Hot news! We announce our new heat demand model that estimates space heating and hotwater demand of swiss buildings using machine learning. Knowing the heat demand of any particular building is a key piece of information for many use cases involved in the energy transition. Actual heat demand measurements are often not easily accessible. Hence, an accurate heat demand model on building-level will be valuable to many of our customers, the stakeholders of the energy transition. Results: We developed a model for estimating the energy reference area, one of the most important input features for estimating the heat demand of a building, where we obtain a median absolute percentage error of 9%, compared to 15% obtained by the common approach of multiplying the building area times the number of floors. Considering heat demand estimation, our machine learning model obtains a median absolute percentage error of 21%, compared to 32% obtained by a comparable "standard" approach. Our insight analysis shows that our trained model recovers relationships between the estimated heat demand and some important input features (such as, construction year and specific hotwater demand) from our dataset that agree well with values used in the literature. For other input features (such as, heating degree days), the recovered relationships look different than one would expect from reading the literature.

Figure 1: We all use heat to create a friendly atmosphere as long as we can remember. Image by Moein Moradi from pexels.

## Why Using a Machine Learning Model?

When we want to make an offer for installing a new heating system, or plan the construction of a district heating network, or identify buildings with a high retrofitting potential, or make analyses about the current and future energy consumptions of a region, we always need to know the heat demand of single buildings.

Often, the first choice would be to work with actual heat consumption measurements. However, depending on what type of company or organization we belong to, we might not have easy access to actual measurements. If we do have access to measurements, we might still not be allowed to use them for all of our use cases due to data protection reasons.

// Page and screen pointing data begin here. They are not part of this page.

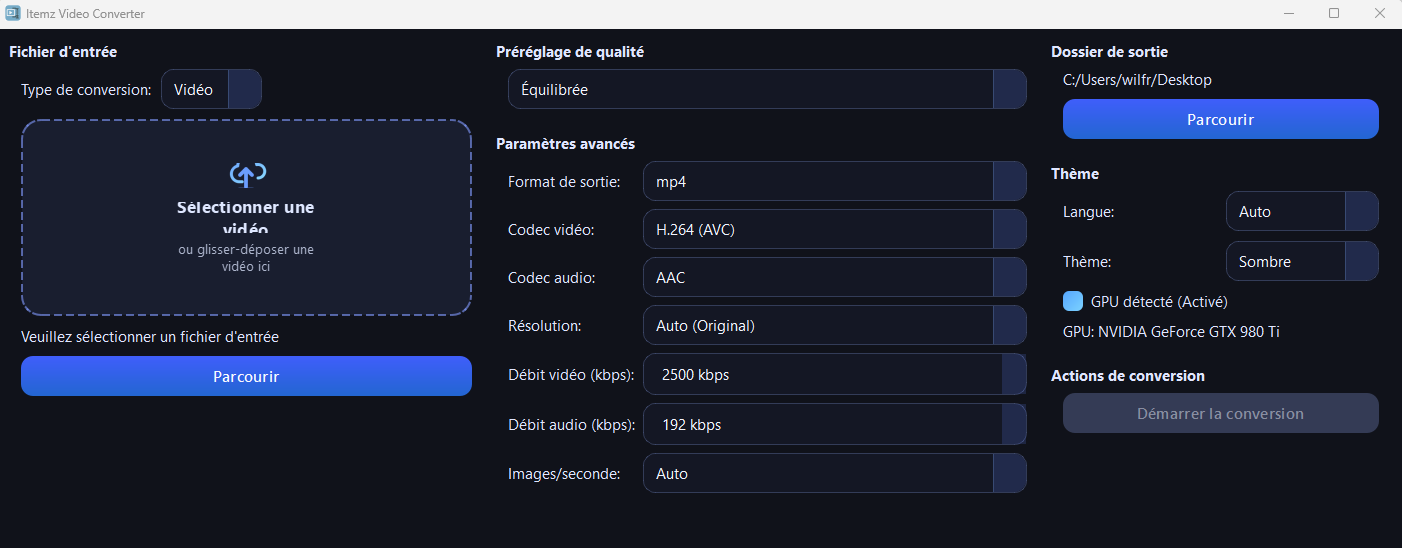Screen dimensions: 1402x548
Task: Open the Images/seconde Auto dropdown
Action: click(x=834, y=474)
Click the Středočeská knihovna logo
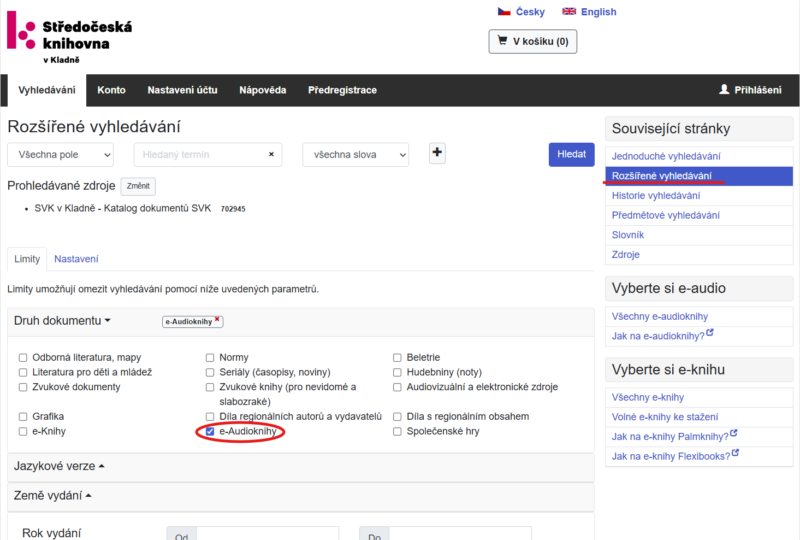 70,36
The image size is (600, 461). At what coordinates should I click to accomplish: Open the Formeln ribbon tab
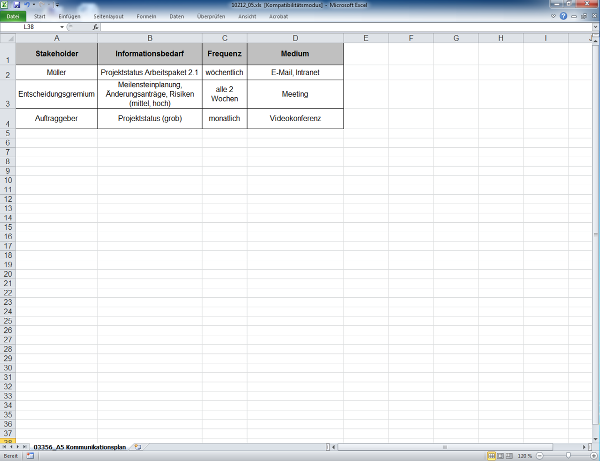[147, 16]
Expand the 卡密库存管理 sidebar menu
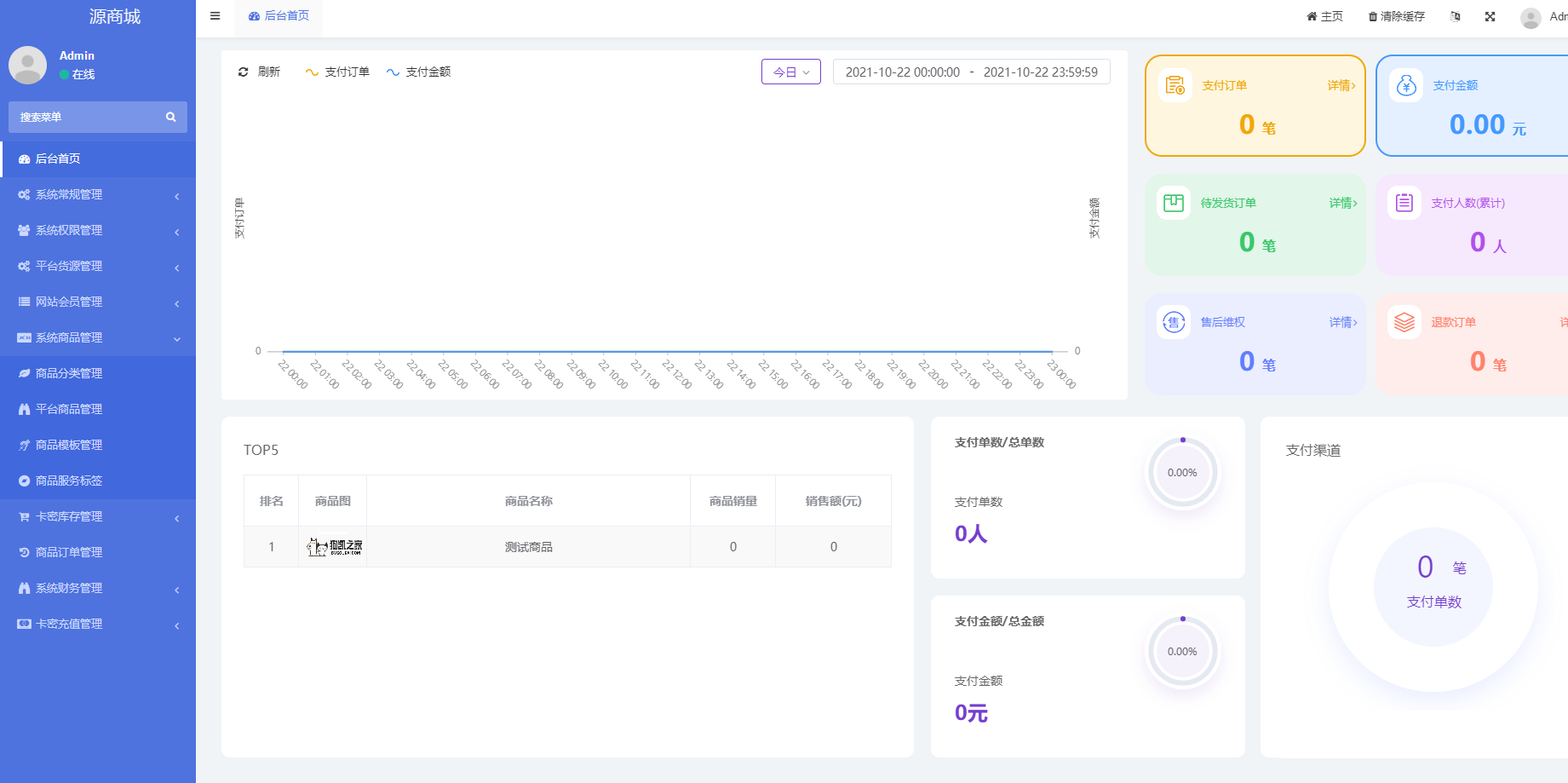Image resolution: width=1568 pixels, height=783 pixels. (x=98, y=517)
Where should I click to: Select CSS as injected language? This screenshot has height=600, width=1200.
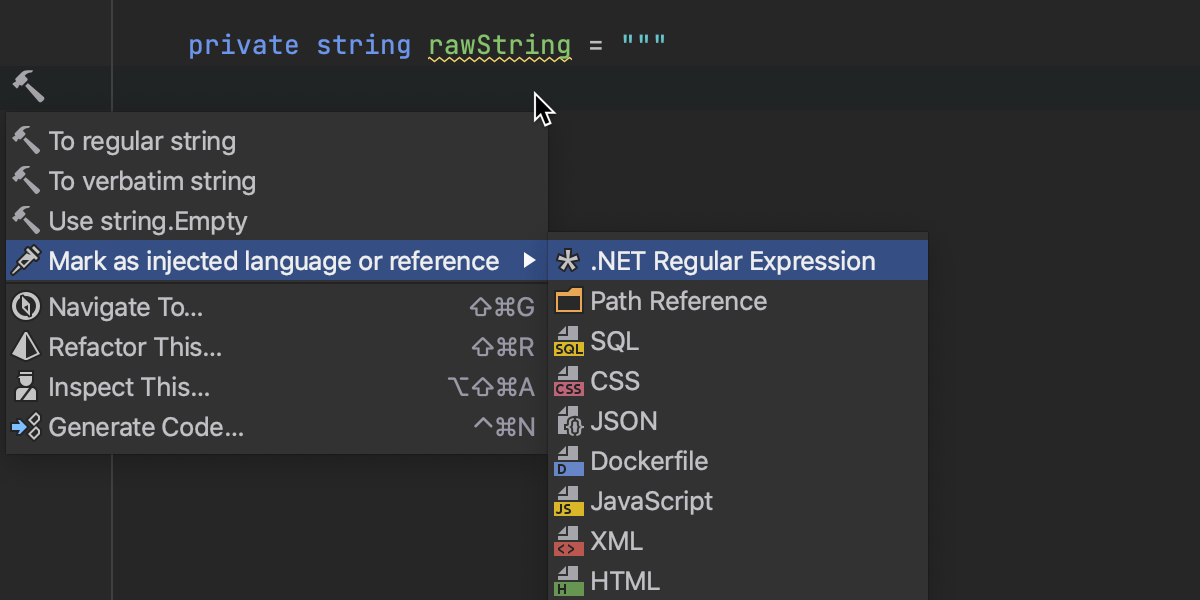[x=614, y=381]
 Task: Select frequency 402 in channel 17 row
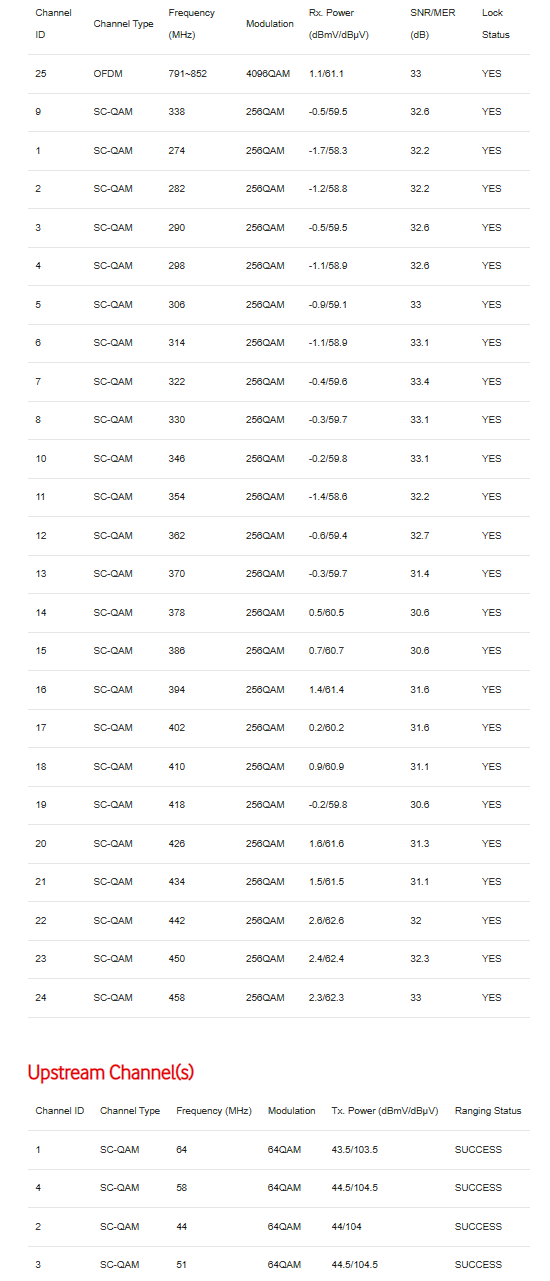click(x=177, y=728)
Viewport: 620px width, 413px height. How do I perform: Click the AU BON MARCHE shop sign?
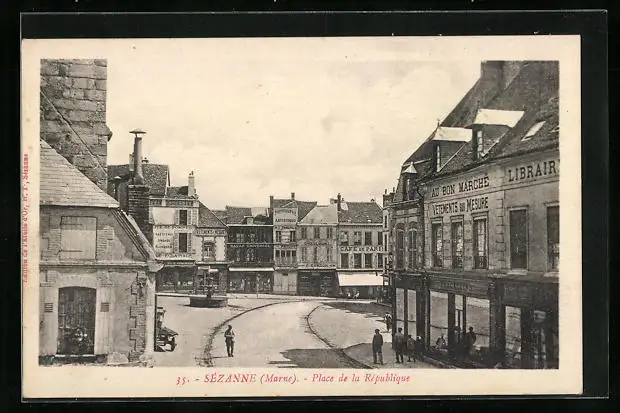459,186
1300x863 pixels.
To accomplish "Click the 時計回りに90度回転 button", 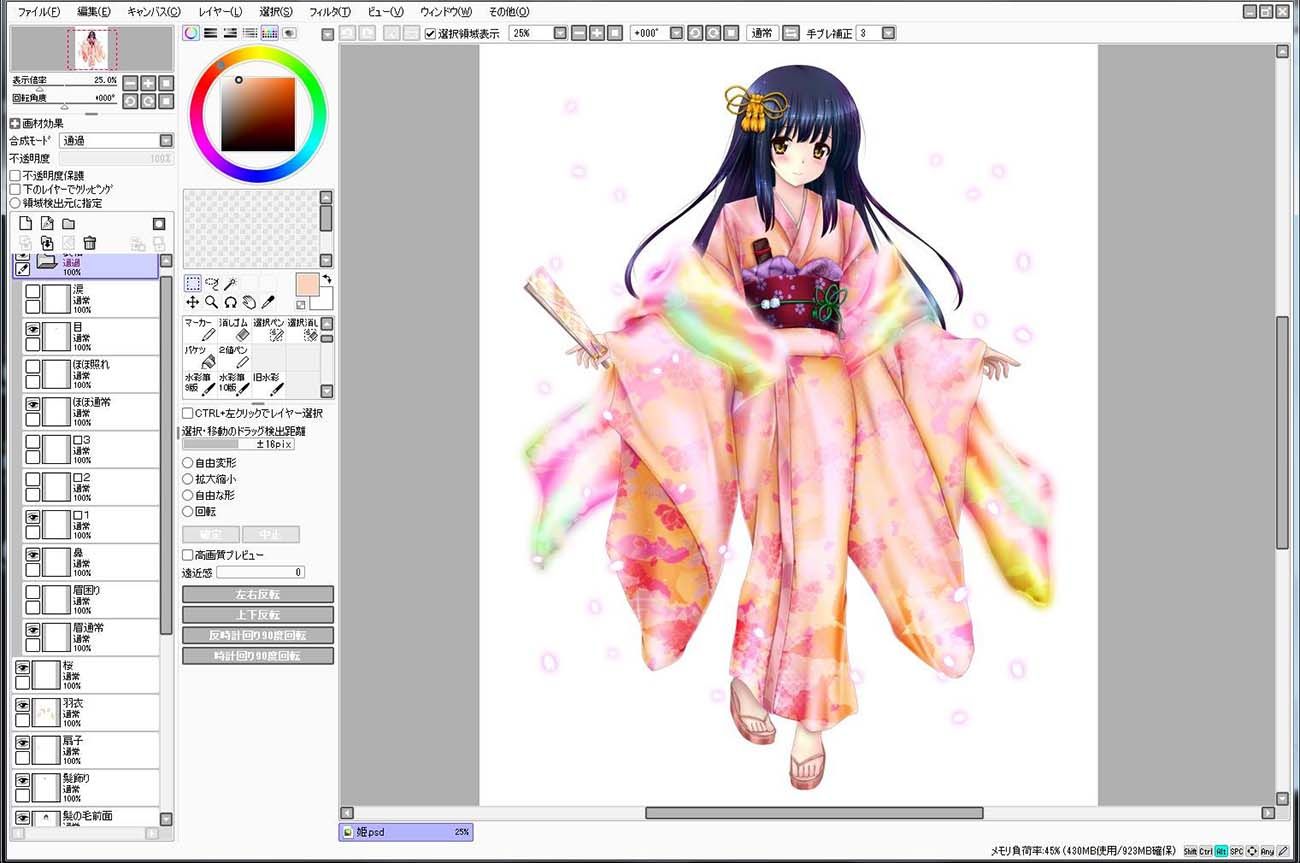I will pos(258,656).
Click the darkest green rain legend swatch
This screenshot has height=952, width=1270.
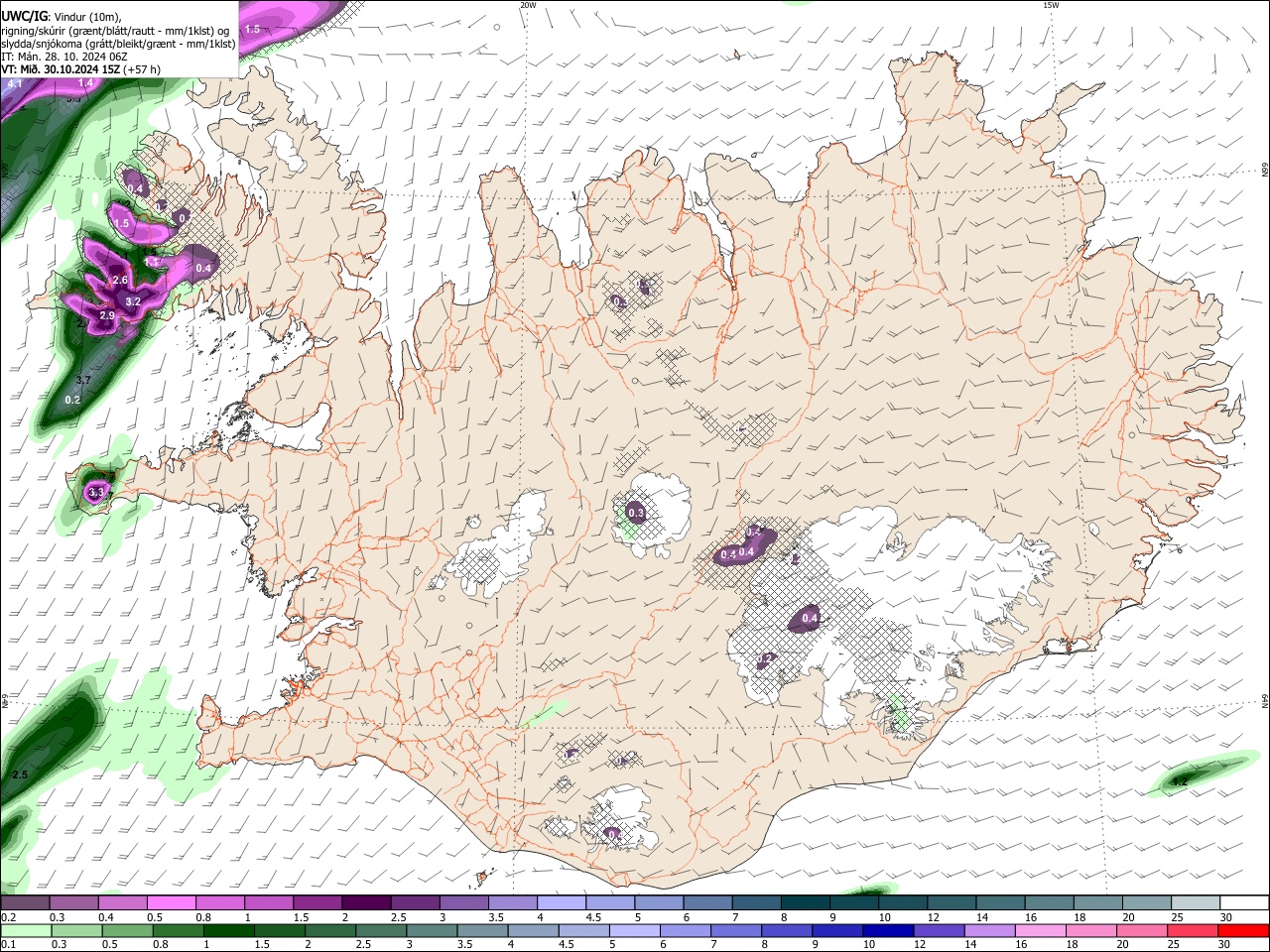228,931
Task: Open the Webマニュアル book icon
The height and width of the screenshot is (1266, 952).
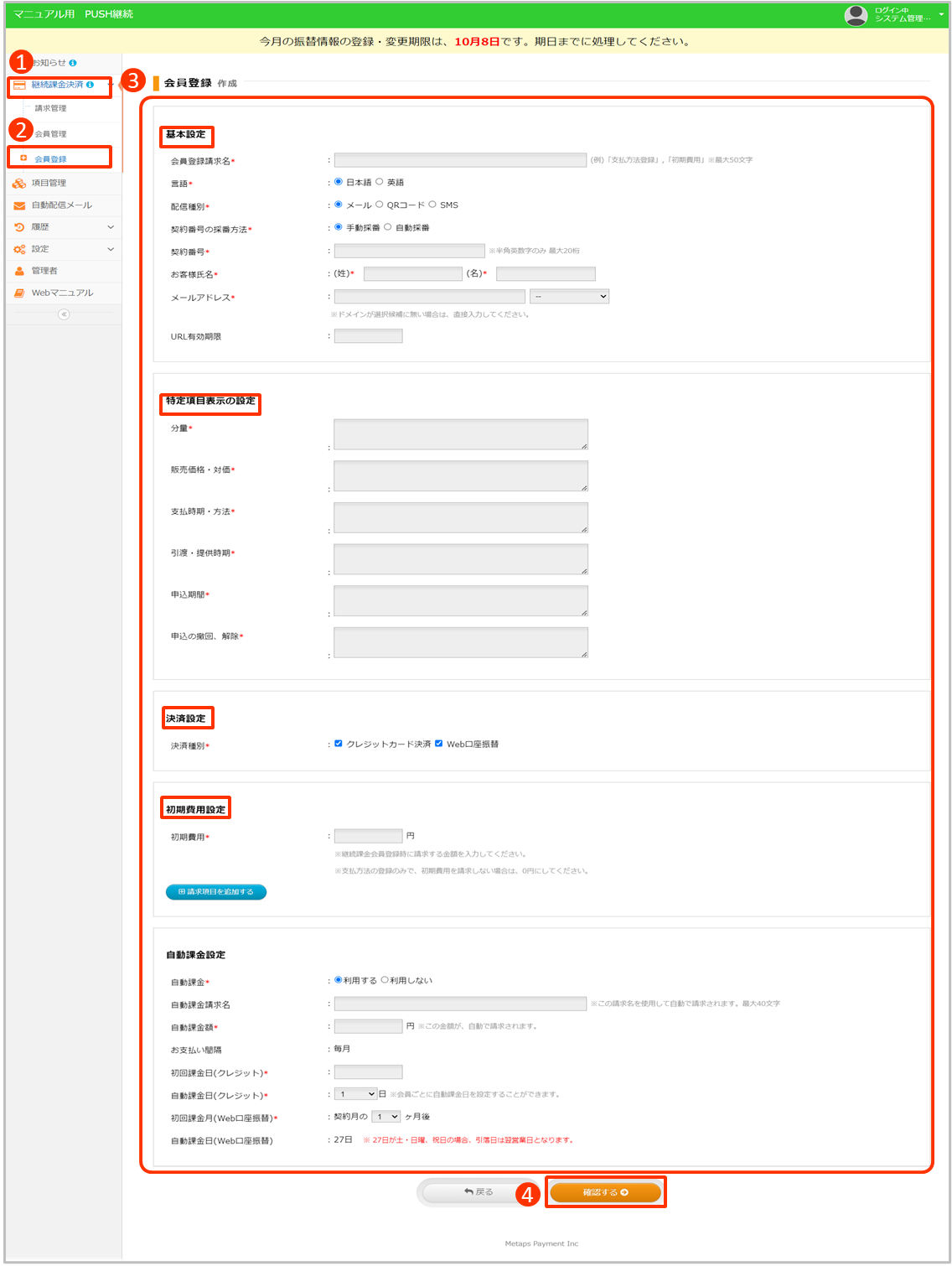Action: pos(19,293)
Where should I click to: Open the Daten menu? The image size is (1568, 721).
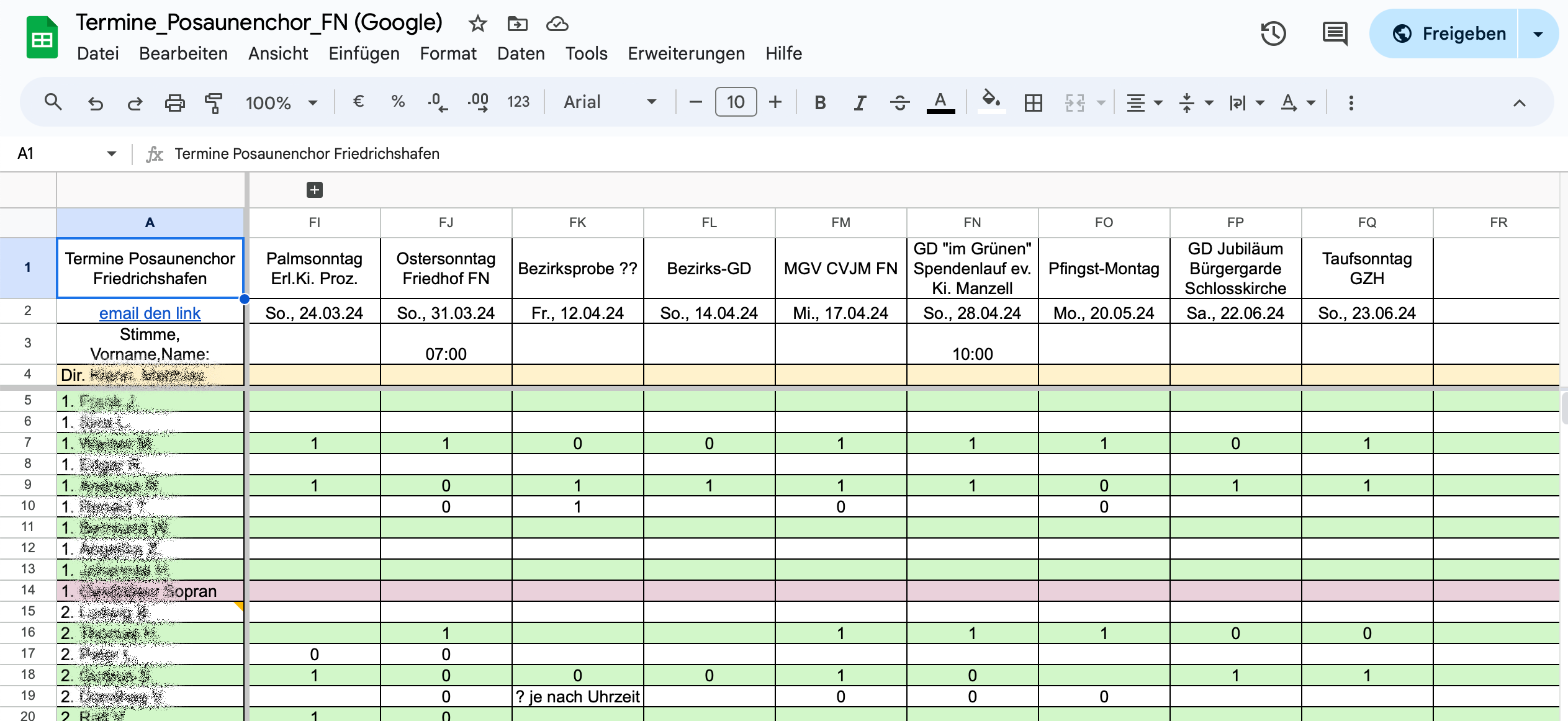click(x=520, y=53)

And even if we have access to measurements and are allowed to use them, we are likely to be confronted with a couple of technical issues, such as:

that we are actually interested in a particular building, but the heating system producing the measurements for that building is actually used to heat multiple buildings,

or only part of the building,

or hasn't been run/measured for a whole year period,

or is used either for space heating only or space heating and hotwater production combined, but we are interested in two separate demands for space heating and hotwater each,

or even worse, we don't know exactly the details of the measurement acquisition process concerning any of the above points.

In any of these cases using a model can be a viable alternative to direct measurements. When using a model, it is always clear for which building with which attributes we are making a prediction. (At least in theory; in practice there might also exist uncertainties in the attributes of a building, i.e., the input features. For many building attributes it should usually be possible to manually validate the plausibility, where for raw heat consumption measurements this is very hard.)

Further, modelled heat demands may serve as a reference to which we can compare measured consumptions, in order to detect unexpectedly low or high values in measurements.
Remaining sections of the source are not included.